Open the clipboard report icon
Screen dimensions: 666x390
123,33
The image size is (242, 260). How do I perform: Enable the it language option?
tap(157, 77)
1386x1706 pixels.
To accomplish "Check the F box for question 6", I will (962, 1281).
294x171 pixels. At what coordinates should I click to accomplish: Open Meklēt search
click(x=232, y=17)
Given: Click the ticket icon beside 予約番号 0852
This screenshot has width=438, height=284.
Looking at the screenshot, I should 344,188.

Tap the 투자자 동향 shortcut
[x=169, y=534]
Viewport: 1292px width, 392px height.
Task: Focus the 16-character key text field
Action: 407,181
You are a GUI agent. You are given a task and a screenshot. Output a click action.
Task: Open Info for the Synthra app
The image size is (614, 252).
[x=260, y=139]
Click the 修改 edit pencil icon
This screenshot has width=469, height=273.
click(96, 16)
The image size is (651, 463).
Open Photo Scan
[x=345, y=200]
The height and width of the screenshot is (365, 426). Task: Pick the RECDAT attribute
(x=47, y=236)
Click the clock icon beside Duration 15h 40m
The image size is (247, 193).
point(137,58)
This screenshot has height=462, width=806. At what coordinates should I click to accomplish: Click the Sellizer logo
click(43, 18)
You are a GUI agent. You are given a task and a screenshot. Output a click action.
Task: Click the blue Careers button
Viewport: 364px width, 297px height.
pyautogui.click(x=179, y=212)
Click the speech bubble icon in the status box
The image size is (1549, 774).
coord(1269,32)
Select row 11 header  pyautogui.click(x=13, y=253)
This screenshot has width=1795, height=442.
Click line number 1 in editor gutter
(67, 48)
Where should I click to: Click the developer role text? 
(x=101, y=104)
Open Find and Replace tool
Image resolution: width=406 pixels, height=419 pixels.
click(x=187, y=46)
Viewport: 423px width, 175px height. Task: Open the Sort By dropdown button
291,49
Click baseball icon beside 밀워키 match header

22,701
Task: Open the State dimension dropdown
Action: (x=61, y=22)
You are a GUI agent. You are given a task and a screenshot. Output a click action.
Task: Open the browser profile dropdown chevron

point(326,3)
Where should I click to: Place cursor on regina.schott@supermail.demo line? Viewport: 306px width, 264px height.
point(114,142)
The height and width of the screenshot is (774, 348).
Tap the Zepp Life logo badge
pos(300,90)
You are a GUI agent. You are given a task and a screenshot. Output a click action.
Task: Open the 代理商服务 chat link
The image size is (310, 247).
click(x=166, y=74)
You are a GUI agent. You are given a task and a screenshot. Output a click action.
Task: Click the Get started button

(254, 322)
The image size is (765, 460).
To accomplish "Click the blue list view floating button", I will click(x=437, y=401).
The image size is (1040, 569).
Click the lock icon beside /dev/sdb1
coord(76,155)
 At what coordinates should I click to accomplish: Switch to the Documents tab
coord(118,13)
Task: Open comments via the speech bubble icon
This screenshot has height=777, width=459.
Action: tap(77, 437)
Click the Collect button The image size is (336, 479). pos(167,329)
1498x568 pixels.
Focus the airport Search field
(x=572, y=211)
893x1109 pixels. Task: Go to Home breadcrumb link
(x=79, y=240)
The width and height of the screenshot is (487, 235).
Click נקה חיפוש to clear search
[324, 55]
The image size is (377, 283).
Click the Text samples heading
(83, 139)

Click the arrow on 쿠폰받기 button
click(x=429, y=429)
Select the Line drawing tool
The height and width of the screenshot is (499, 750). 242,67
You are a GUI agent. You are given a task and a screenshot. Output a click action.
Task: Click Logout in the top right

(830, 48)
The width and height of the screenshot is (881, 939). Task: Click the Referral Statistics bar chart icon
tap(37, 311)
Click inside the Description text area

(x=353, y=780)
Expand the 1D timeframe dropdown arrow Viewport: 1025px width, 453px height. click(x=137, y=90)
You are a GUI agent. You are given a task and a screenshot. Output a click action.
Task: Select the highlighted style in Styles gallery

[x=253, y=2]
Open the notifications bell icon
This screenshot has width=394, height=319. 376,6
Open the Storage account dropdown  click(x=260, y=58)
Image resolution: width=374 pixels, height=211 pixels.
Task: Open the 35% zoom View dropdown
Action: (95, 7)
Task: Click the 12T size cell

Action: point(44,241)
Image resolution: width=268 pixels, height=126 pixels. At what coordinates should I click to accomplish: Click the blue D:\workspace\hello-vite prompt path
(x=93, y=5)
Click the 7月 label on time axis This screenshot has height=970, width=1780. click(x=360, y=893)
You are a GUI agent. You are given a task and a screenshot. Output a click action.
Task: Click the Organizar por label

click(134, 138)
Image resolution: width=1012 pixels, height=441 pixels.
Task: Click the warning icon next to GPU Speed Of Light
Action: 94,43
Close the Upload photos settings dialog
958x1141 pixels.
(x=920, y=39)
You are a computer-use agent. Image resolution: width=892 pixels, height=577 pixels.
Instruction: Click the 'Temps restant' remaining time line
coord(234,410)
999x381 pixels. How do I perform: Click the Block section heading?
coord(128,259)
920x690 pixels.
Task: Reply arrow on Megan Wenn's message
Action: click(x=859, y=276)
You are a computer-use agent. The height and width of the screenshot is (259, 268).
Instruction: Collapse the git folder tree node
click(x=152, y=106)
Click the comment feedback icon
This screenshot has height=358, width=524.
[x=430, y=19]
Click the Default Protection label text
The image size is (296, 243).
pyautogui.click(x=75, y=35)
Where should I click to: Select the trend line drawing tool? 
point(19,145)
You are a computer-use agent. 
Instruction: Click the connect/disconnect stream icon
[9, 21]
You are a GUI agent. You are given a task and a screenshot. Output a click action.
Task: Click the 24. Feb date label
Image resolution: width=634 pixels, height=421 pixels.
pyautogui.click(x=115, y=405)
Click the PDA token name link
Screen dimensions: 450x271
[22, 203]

-- THE PROBLEM --
Copy out all of the data. Keep every word unchanged.

-- SOLUTION TO THIS EXERCISE --
Open the clipboard report icon
Screen dimensions: 666x390
123,33
The image size is (242, 260). How do I perform: Enable the it language option?
tap(157, 77)
1386x1706 pixels.
To accomplish "Check the F box for question 6", I will (962, 1281).
294x171 pixels. At what coordinates should I click to accomplish: Open Meklēt search
click(x=232, y=17)
Given: Click the ticket icon beside 予約番号 0852
This screenshot has width=438, height=284.
Looking at the screenshot, I should 344,188.

Tap the 투자자 동향 shortcut
[x=169, y=534]
Viewport: 1292px width, 392px height.
Task: Focus the 16-character key text field
Action: 407,181
You are a GUI agent. You are given a task and a screenshot. Output a click action.
Task: Open Info for the Synthra app
The image size is (614, 252).
[x=260, y=139]
Click the 修改 edit pencil icon
This screenshot has width=469, height=273.
click(96, 16)
The image size is (651, 463).
Open Photo Scan
[x=345, y=200]
The height and width of the screenshot is (365, 426). Task: Pick the RECDAT attribute
(x=47, y=236)
Click the clock icon beside Duration 15h 40m
The image size is (247, 193).
point(137,58)
This screenshot has height=462, width=806. At what coordinates should I click to accomplish: Click the Sellizer logo
click(43, 18)
You are a GUI agent. You are given a task and a screenshot. Output a click action.
Task: Click the blue Careers button
Viewport: 364px width, 297px height.
pyautogui.click(x=179, y=212)
Click the speech bubble icon in the status box
The image size is (1549, 774).
coord(1269,32)
Select row 11 header  pyautogui.click(x=13, y=253)
This screenshot has width=1795, height=442.
Click line number 1 in editor gutter
(67, 48)
Where should I click to: Click the developer role text? 
(x=101, y=104)
Open Find and Replace tool
Image resolution: width=406 pixels, height=419 pixels.
click(x=187, y=46)
Viewport: 423px width, 175px height. Task: Open the Sort By dropdown button
291,49
Click baseball icon beside 밀워키 match header

22,701
Task: Open the State dimension dropdown
Action: (x=61, y=22)
You are a GUI agent. You are given a task and a screenshot. Output a click action.
Task: Open the browser profile dropdown chevron

point(326,3)
Where should I click to: Place cursor on regina.schott@supermail.demo line? Viewport: 306px width, 264px height.
point(114,142)
The height and width of the screenshot is (774, 348).
Tap the Zepp Life logo badge
pos(300,90)
You are a GUI agent. You are given a task and a screenshot. Output a click action.
Task: Open the 代理商服务 chat link
The image size is (310, 247).
click(x=166, y=74)
You are a GUI agent. You are given a task and a screenshot. Output a click action.
Task: Click the Get started button

(254, 322)
The image size is (765, 460).
To accomplish "Click the blue list view floating button", I will click(x=437, y=401).
The image size is (1040, 569).
Click the lock icon beside /dev/sdb1
coord(76,155)
 At what coordinates should I click to accomplish: Switch to the Documents tab
coord(118,13)
Task: Open comments via the speech bubble icon
This screenshot has height=777, width=459.
Action: tap(77, 437)
Click the Collect button The image size is (336, 479). pos(167,329)
1498x568 pixels.
Focus the airport Search field
(x=572, y=211)
893x1109 pixels. Task: Go to Home breadcrumb link
(x=79, y=240)
The width and height of the screenshot is (487, 235).
Click נקה חיפוש to clear search
[324, 55]
The image size is (377, 283).
Click the Text samples heading
(83, 139)

Click the arrow on 쿠폰받기 button
click(x=429, y=429)
Select the Line drawing tool
The height and width of the screenshot is (499, 750). 242,67
You are a GUI agent. You are given a task and a screenshot. Output a click action.
Task: Click Logout in the top right

(830, 48)
The width and height of the screenshot is (881, 939). Task: Click the Referral Statistics bar chart icon
tap(37, 311)
Click inside the Description text area

(x=353, y=780)
Expand the 1D timeframe dropdown arrow Viewport: 1025px width, 453px height. click(x=137, y=90)
You are a GUI agent. You are given a task and a screenshot. Output a click action.
Task: Select the highlighted style in Styles gallery

[x=253, y=2]
Open the notifications bell icon
This screenshot has width=394, height=319. 376,6
Open the Storage account dropdown  click(x=260, y=58)
Image resolution: width=374 pixels, height=211 pixels.
Task: Open the 35% zoom View dropdown
Action: (95, 7)
Task: Click the 12T size cell

Action: point(44,241)
Image resolution: width=268 pixels, height=126 pixels. At what coordinates should I click to accomplish: Click the blue D:\workspace\hello-vite prompt path
(x=93, y=5)
Click the 7月 label on time axis This screenshot has height=970, width=1780. click(x=360, y=893)
You are a GUI agent. You are given a task and a screenshot. Output a click action.
Task: Click the Organizar por label

click(134, 138)
Image resolution: width=1012 pixels, height=441 pixels.
Task: Click the warning icon next to GPU Speed Of Light
Action: 94,43
Close the Upload photos settings dialog
958x1141 pixels.
(x=920, y=39)
You are a computer-use agent. Image resolution: width=892 pixels, height=577 pixels.
Instruction: Click the 'Temps restant' remaining time line
coord(234,410)
999x381 pixels. How do I perform: Click the Block section heading?
coord(128,259)
920x690 pixels.
Task: Reply arrow on Megan Wenn's message
Action: click(x=859, y=276)
You are a computer-use agent. The height and width of the screenshot is (259, 268).
Instruction: Collapse the git folder tree node
click(x=152, y=106)
Click the comment feedback icon
This screenshot has height=358, width=524.
[x=430, y=19]
Click the Default Protection label text
The image size is (296, 243).
pyautogui.click(x=75, y=35)
Where should I click to: Select the trend line drawing tool? 
point(19,145)
You are a computer-use agent. 
Instruction: Click the connect/disconnect stream icon
[9, 21]
You are a GUI agent. You are given a task and a screenshot. Output a click action.
Task: Click the 24. Feb date label
Image resolution: width=634 pixels, height=421 pixels.
pyautogui.click(x=115, y=405)
Click the PDA token name link
Screen dimensions: 450x271
[22, 203]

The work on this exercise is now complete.